There is no doubt that time is important in getting a high degree of cohesiveness. As human beings we are, at first, more emotional than rational. There will always be conflicts at work among colleagues. Teams are not in an everlasting calm state. Yet, when strong company values are internalised by a majority of the team members, there is usually no need for management in resolving conflicts constantly. Chris Argyris, Professor Emeritus at Harvard Business School, in his work about organizational learning, wrote that the difference between a good team and a bad team is the ability to solve conflicts and discrepancies within its members.
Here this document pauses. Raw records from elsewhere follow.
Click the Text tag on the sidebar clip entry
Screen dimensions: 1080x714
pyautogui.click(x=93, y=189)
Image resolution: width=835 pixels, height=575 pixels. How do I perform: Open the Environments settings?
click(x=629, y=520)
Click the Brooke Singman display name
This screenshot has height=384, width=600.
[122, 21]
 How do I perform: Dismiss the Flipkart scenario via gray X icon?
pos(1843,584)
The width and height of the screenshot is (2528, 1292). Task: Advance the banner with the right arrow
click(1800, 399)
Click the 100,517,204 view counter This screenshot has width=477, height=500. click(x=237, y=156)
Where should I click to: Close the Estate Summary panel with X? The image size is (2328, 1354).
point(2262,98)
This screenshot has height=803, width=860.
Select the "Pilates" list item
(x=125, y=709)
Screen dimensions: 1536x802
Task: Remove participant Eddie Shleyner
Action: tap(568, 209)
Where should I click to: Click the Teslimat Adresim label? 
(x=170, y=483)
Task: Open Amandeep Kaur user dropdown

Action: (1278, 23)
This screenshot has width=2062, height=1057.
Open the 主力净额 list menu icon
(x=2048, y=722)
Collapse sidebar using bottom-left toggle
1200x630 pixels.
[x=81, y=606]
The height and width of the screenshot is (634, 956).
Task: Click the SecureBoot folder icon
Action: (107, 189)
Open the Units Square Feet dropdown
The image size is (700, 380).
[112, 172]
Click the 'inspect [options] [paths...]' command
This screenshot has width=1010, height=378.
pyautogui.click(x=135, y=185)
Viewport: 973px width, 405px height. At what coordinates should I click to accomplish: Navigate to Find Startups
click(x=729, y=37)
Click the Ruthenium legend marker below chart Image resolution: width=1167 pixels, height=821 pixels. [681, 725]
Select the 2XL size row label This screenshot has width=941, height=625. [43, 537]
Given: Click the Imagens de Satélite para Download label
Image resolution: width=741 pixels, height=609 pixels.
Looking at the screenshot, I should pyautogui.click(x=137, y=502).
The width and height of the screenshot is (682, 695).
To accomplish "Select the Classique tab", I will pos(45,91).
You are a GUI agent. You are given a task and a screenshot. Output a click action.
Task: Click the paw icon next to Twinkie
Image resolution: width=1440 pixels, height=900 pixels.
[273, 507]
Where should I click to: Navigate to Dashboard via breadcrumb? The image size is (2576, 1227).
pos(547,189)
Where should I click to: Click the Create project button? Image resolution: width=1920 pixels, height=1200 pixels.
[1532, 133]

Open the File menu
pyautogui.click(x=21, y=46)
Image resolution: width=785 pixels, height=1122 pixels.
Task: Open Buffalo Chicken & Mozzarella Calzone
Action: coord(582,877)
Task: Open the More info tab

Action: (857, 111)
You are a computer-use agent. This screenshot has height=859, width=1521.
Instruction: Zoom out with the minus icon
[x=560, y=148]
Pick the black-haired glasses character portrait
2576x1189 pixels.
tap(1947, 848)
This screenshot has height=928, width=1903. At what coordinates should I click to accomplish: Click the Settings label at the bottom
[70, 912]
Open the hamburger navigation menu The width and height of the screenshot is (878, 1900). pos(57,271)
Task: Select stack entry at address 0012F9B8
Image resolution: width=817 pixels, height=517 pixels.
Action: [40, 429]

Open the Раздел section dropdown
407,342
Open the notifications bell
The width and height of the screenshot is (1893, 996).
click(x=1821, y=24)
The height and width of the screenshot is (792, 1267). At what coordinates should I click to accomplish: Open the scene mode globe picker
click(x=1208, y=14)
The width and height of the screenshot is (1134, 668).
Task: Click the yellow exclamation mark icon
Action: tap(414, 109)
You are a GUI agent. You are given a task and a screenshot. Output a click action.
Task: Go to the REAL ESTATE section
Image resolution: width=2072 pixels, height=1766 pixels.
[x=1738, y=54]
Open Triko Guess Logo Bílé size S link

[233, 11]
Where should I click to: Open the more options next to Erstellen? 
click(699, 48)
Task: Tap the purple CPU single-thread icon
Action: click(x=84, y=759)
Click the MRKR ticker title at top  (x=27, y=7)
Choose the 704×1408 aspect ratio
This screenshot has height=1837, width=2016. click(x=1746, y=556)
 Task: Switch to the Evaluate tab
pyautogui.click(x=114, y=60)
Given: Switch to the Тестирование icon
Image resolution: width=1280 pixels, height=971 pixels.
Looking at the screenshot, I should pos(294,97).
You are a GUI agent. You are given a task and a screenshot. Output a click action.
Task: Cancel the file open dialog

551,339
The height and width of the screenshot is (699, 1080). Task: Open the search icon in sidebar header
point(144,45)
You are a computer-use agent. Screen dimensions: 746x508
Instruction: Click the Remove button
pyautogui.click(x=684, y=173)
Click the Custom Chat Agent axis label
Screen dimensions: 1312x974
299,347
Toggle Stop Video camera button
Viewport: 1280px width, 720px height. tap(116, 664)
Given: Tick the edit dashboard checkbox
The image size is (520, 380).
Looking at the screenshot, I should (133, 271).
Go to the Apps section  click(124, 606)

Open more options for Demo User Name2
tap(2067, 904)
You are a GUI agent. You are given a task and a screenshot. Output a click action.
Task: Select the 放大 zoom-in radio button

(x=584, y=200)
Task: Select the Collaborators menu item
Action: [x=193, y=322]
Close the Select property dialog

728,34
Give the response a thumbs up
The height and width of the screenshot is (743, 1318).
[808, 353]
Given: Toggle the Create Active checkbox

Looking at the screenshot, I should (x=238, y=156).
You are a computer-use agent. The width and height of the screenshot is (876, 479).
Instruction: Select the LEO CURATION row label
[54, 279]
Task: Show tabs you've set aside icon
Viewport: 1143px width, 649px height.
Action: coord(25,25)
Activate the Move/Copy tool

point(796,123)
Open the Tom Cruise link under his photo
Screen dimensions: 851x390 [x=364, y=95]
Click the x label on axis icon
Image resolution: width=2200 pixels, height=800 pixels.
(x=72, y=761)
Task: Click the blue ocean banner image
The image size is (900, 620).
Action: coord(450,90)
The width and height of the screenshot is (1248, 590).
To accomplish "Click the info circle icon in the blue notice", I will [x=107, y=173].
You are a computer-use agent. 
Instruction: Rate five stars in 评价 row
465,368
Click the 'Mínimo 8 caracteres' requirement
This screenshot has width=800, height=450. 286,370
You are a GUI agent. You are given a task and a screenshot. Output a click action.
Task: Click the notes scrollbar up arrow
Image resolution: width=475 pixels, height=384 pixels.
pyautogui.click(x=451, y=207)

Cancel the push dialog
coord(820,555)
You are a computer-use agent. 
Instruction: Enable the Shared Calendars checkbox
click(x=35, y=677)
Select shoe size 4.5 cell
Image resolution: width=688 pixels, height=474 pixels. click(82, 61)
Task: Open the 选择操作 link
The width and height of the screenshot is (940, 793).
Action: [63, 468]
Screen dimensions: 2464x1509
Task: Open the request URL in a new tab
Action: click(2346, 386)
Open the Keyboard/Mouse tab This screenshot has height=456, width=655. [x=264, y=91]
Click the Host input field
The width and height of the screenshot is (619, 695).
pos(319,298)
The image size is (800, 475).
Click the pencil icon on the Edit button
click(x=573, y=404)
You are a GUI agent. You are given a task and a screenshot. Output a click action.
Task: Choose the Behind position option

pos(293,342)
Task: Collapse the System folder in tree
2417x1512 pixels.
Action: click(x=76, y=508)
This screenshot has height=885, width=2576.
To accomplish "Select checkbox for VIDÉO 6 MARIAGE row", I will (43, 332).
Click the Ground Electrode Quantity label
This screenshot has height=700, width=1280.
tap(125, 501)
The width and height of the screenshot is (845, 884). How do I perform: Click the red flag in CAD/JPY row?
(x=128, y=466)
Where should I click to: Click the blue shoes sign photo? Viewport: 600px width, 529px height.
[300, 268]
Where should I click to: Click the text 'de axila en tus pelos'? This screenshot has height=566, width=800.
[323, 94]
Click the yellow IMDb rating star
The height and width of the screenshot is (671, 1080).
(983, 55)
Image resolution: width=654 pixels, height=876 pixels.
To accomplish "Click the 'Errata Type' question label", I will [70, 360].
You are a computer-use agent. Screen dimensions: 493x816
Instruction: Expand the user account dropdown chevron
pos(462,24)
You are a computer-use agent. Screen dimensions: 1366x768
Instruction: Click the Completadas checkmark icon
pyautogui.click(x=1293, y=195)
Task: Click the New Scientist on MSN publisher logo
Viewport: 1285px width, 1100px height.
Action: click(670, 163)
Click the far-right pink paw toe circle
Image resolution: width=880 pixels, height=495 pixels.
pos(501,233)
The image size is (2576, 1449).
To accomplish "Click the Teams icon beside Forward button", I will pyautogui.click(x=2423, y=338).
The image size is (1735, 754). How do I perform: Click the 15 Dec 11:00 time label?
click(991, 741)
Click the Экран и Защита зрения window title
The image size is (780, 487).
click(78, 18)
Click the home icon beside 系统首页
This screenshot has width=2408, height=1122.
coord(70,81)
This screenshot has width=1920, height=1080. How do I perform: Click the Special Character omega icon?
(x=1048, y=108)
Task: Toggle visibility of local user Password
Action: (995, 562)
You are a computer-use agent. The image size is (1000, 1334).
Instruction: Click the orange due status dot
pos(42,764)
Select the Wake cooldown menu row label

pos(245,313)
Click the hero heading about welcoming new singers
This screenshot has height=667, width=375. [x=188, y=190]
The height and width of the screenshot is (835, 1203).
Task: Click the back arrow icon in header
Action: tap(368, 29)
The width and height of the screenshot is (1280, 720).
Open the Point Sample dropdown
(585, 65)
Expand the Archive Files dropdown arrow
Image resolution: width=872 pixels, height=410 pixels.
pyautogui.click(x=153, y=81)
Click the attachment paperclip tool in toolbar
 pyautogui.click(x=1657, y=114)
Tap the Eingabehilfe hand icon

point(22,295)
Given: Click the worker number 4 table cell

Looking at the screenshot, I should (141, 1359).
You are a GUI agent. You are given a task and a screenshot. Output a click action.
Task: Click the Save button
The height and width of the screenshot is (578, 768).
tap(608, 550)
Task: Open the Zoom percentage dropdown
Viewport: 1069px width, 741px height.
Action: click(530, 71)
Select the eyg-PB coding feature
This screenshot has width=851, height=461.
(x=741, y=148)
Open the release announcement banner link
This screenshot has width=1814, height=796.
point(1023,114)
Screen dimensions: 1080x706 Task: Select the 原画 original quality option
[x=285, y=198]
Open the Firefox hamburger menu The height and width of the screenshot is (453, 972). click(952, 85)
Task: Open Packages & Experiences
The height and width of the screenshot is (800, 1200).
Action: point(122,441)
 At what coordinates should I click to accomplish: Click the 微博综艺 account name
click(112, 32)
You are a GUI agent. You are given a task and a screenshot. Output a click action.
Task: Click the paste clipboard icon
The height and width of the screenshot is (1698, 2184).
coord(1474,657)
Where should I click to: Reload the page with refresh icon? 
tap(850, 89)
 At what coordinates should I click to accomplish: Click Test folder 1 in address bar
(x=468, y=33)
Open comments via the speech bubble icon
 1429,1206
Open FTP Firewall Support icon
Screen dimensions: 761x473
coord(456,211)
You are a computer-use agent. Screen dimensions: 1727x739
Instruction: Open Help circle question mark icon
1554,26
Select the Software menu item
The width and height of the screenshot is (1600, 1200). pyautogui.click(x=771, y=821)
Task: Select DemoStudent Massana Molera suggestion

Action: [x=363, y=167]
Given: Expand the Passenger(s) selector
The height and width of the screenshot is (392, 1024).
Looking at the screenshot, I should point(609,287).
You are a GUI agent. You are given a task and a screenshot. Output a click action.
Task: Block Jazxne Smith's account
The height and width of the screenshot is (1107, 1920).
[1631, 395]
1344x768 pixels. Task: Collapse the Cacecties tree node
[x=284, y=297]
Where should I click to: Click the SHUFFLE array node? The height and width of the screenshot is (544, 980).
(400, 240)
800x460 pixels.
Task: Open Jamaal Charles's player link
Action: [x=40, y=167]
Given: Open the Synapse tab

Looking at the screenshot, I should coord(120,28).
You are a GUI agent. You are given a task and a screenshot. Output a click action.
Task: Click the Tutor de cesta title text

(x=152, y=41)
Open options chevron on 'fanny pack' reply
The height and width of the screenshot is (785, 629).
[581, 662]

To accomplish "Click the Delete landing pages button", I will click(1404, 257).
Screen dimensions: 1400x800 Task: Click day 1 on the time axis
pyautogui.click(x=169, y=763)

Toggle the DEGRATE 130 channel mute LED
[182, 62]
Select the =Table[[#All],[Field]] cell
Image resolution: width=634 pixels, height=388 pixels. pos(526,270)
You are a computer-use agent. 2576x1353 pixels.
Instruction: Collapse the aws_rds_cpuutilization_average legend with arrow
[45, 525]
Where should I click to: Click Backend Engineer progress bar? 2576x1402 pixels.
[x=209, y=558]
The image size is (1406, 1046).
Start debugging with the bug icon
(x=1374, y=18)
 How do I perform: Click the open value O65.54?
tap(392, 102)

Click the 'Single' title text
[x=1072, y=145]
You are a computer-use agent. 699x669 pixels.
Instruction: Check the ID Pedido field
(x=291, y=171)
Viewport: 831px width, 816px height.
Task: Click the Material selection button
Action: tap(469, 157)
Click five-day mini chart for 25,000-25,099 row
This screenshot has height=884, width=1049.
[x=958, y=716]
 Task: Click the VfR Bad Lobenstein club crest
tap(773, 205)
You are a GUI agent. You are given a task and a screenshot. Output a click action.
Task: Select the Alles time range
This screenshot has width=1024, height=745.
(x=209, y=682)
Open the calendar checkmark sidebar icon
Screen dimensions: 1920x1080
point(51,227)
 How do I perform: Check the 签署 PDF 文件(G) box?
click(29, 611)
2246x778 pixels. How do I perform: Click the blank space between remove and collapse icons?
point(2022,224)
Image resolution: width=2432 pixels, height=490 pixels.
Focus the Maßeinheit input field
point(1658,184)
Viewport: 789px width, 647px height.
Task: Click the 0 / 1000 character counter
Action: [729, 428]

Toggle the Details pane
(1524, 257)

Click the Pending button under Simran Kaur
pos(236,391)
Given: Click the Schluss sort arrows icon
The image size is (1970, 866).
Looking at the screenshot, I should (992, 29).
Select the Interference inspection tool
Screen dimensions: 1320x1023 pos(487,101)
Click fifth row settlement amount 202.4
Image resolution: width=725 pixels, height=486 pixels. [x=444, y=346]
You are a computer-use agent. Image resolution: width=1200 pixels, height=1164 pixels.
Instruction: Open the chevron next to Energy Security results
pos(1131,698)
This is also our experience. Our management efforts were not directed at solving endless conflicts caused by narrow personal views or functional departments selfishness. We would seldom intervene to solve a conflict unless the people involved would not resolve it by themselves. Does this mean that leadership should not be very involved with behavioural or personal issues? Not at all. However, being more into action does not mean that all sorts for problems should be resolved at the top.
Good teams need their time to grow; day-by-day, issue-by-issue… There is a famous sequence in the movie “Any given Sunday” in which Toni D´Amato, a football coach played by Al Pacino, gives a brilliant speech to all team members during the final game. In our day-by-day work, in the small daily tasks, we will encounter many situations to which the same speech could apply. As a football team they talk about inches but, in essence, they are talking about the same values: solidarity, confidence, respect, sacrifice to the team, and success, or defeat, which finally affects the whole team. The coach says: “…inch by inch, play by play, ´till we´re finished (…) The inches we need are everywhere around us. On this team we fight for that inch (…) you gonna look at the guy next to you. Look into his eyes! Now I think you´re gonna see a guy who will go that inch with you. You are gonna see a guy who will sacrifice himself for this team because he knows when it comes down to it, your are gonna do the same for him! That´s a team, gentlemen! And, either we heal, now, as a team, or we will die as individuals”.
Collective Management in hospitality believes that, in general, the right group of employees, together with their managers, should achieve better thinking as a team than individually. Collective Management ideas such as guest feedback management, in-group dialogues, in-action working or mistakes recognition and sharing, within team members, are not idealistic management dreams, precisely because a good team is a solid pillar on which to build a more innovative model of management.